LP pokazuje nam zarówno swoje dobrze znane oblicze, ale i powiew nowości. Album otwiera wzniosłe, bajkowe When We Touch, które przy akompaniamencie orkiestry stopniowo z delikatnego utworu przeradza się w coś znacznie silniejszego, żeby na chwilę wrócić ku spokojowi i na koniec przerodzić się w totalny chaos. Jest to bardzo dobre rozpoczęcie nowej muzycznej przygody i gdybym nie znała LP, to poczułabym się zachęcona do zagłębienia się w jej twórczość. Konstrukcja When We Touch kojarzy mi się z falami pandemii, choć może jednak to zbyt śmiałe skojarzenie.

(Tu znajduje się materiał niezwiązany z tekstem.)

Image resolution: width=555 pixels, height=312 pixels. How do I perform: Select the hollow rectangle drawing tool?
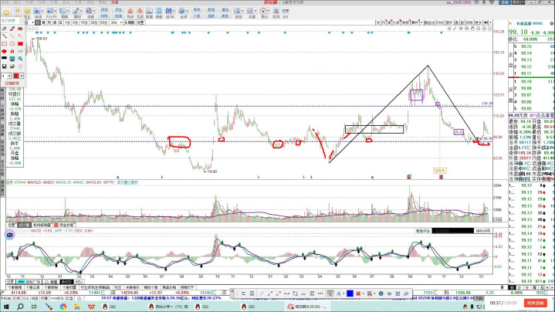[5, 44]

Goodbye jest po prostu dobrą piosenką na letnią imprezę nad basenem (lub na jachcie, tak jak robi to LP w teledysku). Pasuje też do przejażdżki samochodem przy otwartych oknach i zachodzie słońca. Ma taki ciepły vibe, a chce się do niej tańczyć. Kolejnym letnim hitem wydaje się być Everybody’s Falling in Love, które opiera się na melodii granej na ukulele i wyraźnym bicie. Wyczuwam tu hit przyszłych wakacji.

Wydany już rok temu singiel The One That You Love wciąż gości na moich playlistach i brzmi jak soundtrack do dobrego filmu. Laura pokazuje tu pełną skalę swojego głosu i sprawia, że do tej piosenki ciągle chce się wracać. To samo można powiedzieć o One Last Time. Niezwykle urzekł mnie klip do tej piosenki utrzymany w luksusowym, retro klimacie. LP jest mistrzynią piosenek o załamanym sercu i tęsknocie.

Moje serce szczególnie podbiła akustyczna ballada Rainbow. Podoba mi się to, jak LP pokazuje w poszczególnych piosenkach zarówno swoją siłę, jak i delikatność. To właśnie utwór tego drugiego typu.

My Body to utwór o nowym początku i zmęczeniu samotnością, a Angels które poznaliśmy już jako singiel wydaje się opowiadać o początku nowej relacji. Anioły, o których śpiewa LP, to metafora zakochania, świeżego, ale już silnego uczucia. Również w tej kompozycji LP zadbała o każdy szczegół. Głosy w refrenie brzmią jak prawdziwy anielski chór.

Yes nieszczególnie przypadło mi do gustu i wypada dużo słabiej niż inne utwory, tak samo Conversation (które zostało kolejnym singlem) nie brzmi zbyt urzekająco, jednak lepiej od poprzednika.

Dwie przedostatnie pozycje, czyli Safe Here, Can’t Let You Leave wypadają lepiej od tamtych dwóch, ale i tak nie dorównują tytułowemu Churches. Album zamyka Poem- krótki wiersz złożony z tytułów wszystkich utworów znajdujących się na płycie.

LP wyłożyła na ołtarz wszystkie swoje troski i wyszło jej to świetnie. Jest to jeden z jej lepszych albumów. Od czasu Lost On You niesamowicie się rozwinęła i pokazała, że potrafi tworzyć romantyczne niebiańskie ballady, nie tracąc przy tym swojej zadziorności. Tak jak poprzedni album był dla mnie rozczarowaniem, tak Churches przerosło moje oczekiwania i na pewno długo nie uwolnię się od tych melodii.